Cookies

What is a Cookie?
Cookies are small files which are stored on a user’s computer. They are designed to hold a modest amount of data specific to a particular client and website, and can be accessed either by the web server or the client computer. This allows the server to deliver a page tailored to a particular user, or the page itself can contain some script which is aware of the data in the cookie and so is able to carry information from one visit to the website (or related site) to the next. What’s in a Cookie?

What’s in a Cookie?
Each cookie is effectively a small lookup table containing pairs of (key, data) values – for example (firstname, John) (lastname, Smith). Once the cookie has been read by the code on the server or client computer, the data can be retrieved and used to customise the web page appropriately.

When are Cookies Created?
Writing data to a cookie is usually done when a new webpage is loaded – for example after a ‘submit’ button is pressed the data handling page would be responsible for storing the values in a cookie. If the user has elected to disable cookies then the write operation will fail, and subsequent sites which rely on the cookie will either have to take a default action, or prompt the user to re-enter the information that would have been stored in the cookie.

Why are Cookies Used?
Cookies are a convenient way to carry information from one session on a website to another, or between sessions on related websites, without having to burden a server machine with massive amounts of data storage. Storing the data on the server without using cookies would also be problematic because it would be difficult to retrieve a particular user’s information without requiring a login on each visit to the website.
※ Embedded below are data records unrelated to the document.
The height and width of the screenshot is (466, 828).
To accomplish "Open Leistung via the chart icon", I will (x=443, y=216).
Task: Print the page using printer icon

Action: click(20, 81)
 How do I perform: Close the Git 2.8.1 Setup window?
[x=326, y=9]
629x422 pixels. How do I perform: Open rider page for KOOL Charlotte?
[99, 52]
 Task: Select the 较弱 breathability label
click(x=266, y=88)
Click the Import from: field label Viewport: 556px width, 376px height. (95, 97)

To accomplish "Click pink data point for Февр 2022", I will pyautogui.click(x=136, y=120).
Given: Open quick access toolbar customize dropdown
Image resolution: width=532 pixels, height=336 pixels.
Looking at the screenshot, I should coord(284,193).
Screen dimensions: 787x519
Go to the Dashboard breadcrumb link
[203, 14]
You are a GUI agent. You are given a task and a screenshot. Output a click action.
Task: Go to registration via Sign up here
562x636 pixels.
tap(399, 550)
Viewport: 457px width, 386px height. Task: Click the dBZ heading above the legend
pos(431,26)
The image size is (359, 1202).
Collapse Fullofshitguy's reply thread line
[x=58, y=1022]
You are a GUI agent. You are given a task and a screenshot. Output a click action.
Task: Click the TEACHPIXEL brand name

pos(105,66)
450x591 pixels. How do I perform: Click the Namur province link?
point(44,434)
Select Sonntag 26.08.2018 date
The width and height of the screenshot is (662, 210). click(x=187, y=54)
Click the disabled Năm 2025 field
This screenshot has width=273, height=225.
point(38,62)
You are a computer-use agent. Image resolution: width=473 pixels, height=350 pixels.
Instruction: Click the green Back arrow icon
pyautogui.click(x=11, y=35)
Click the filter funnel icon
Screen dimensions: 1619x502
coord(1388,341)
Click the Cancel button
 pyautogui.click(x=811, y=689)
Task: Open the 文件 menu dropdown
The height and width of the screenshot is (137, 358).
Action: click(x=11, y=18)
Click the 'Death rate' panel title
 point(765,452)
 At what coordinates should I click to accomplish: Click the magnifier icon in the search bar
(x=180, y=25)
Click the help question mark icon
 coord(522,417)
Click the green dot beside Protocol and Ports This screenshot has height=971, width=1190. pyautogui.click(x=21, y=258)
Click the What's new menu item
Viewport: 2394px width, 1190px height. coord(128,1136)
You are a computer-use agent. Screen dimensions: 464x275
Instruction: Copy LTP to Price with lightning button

If there is a large amount of information to store, then a cookie can simply be used as a means to identify a given user so that further related information can be looked up on a server-side database. For example the first time a user visits a site they may choose a username which is stored in the cookie, and then provide data such as password, name, address, preferred font size, page layout, etc. – this information would all be stored on the database using the username as a key. Subsequently when the site is revisited the server will read the cookie to find the username, and then retrieve all the user’s information from the database without it having to be re-entered.

What are Tracking Cookies?
Some commercial websites include embedded advertising material which is served from a third-party site, and it is possible for such adverts to store a cookie for that third-party site, containing information fed to it from the containing site – such information might include the name of the site, particular products being viewed, pages visited, etc. When the user later visits another site containing a similar embedded advert from the same third-party site, the advertiser will be able to read the cookie and use it to determine some information about the user’s browsing history. This enables publishers to serve adverts targetted at a user’s interests, so in theory having a greater chance of being relevant to the user. However, many people see such ‘tracking cookies’ as an invasion of privacy since they allow an advertiser to build up profiles of users without their consent or knowledge.